- _Source information_
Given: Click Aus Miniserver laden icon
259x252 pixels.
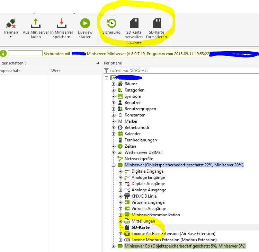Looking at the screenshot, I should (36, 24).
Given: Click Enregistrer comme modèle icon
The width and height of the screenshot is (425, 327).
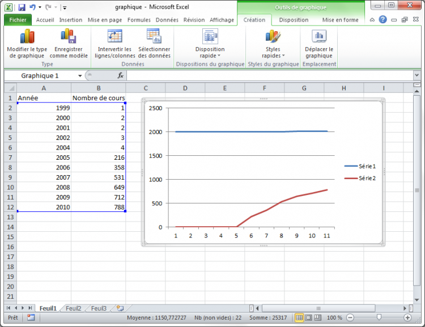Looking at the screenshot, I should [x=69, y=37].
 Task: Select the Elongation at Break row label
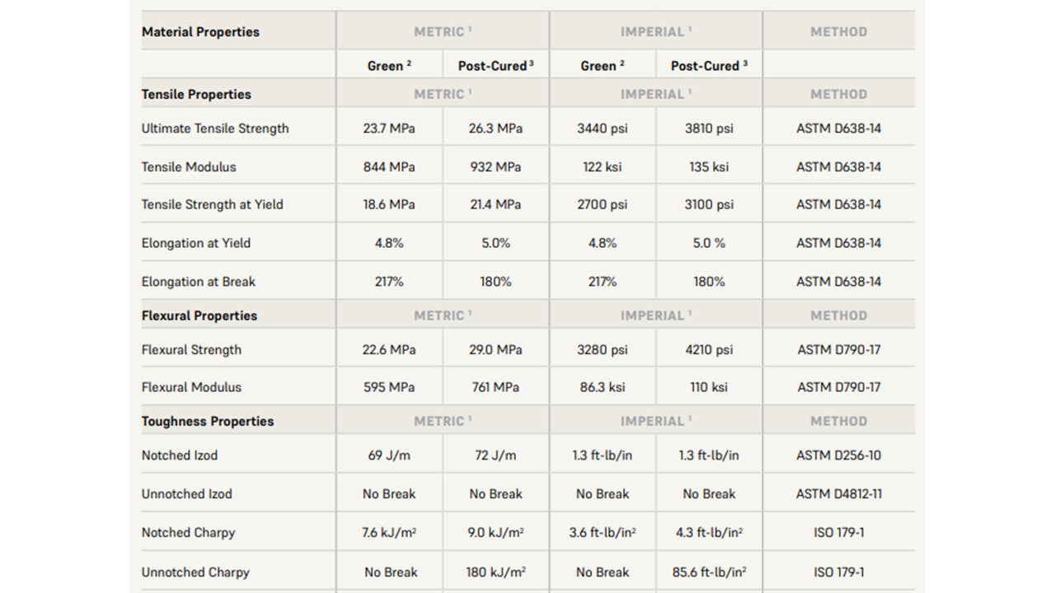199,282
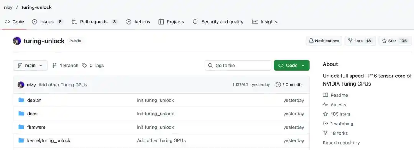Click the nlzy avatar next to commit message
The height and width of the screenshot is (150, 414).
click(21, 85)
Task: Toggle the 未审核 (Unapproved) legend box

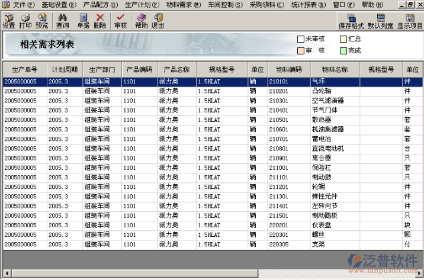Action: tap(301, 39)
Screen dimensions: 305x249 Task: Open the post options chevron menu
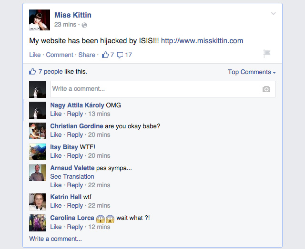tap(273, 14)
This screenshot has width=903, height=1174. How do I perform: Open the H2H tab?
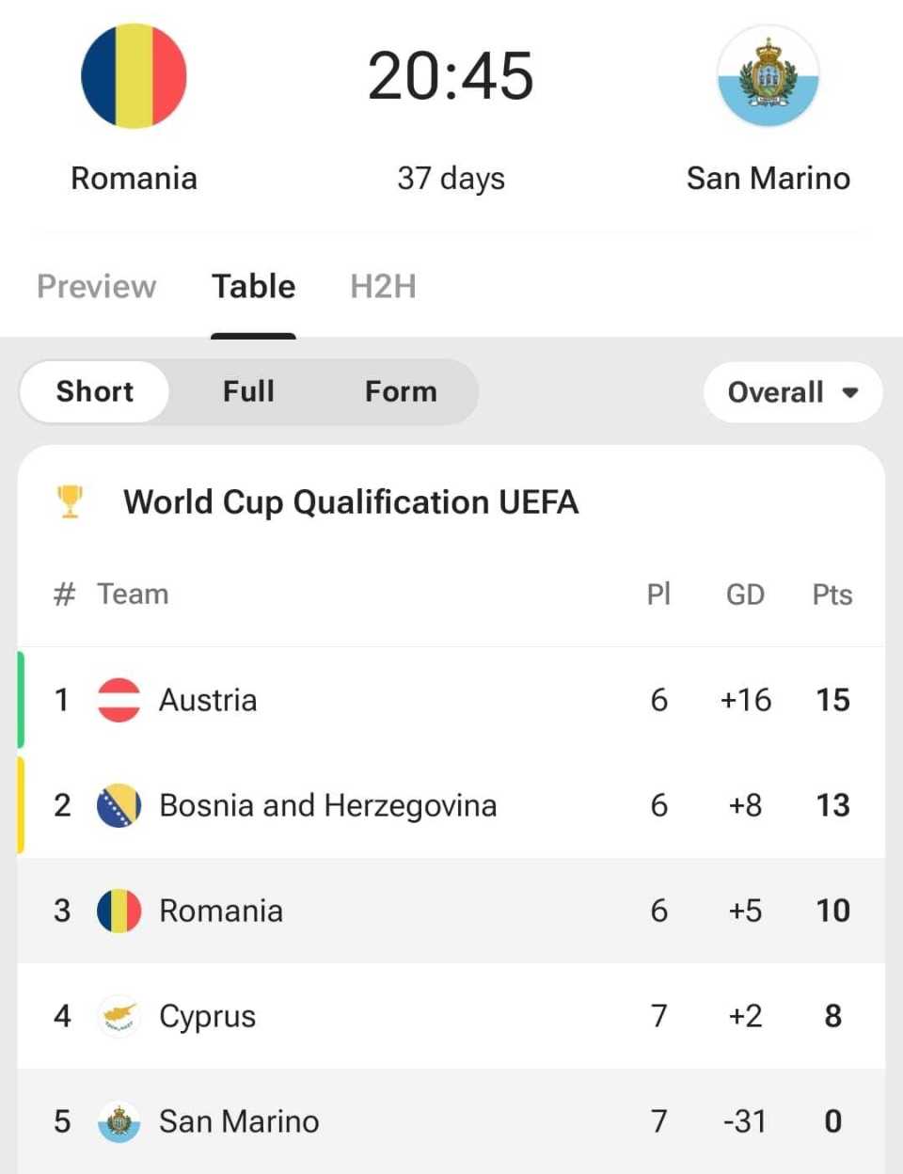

- _Directions_
The entries are to be written out again exactly, though without any images.

- _Answer section_
Given: Click Aus Miniserver laden icon
259x252 pixels.
Looking at the screenshot, I should (36, 24).
Given: Click Enregistrer comme modèle icon
The width and height of the screenshot is (425, 327).
Looking at the screenshot, I should [x=69, y=37].
 Task: Select the Elongation at Break row label
199,282
Click the nlzy avatar next to commit message
The height and width of the screenshot is (150, 414).
click(21, 85)
Task: Toggle the 未审核 (Unapproved) legend box

Action: tap(301, 39)
Screen dimensions: 305x249 Task: Open the post options chevron menu
tap(273, 14)
This screenshot has width=903, height=1174. How do I perform: Open the H2H tab?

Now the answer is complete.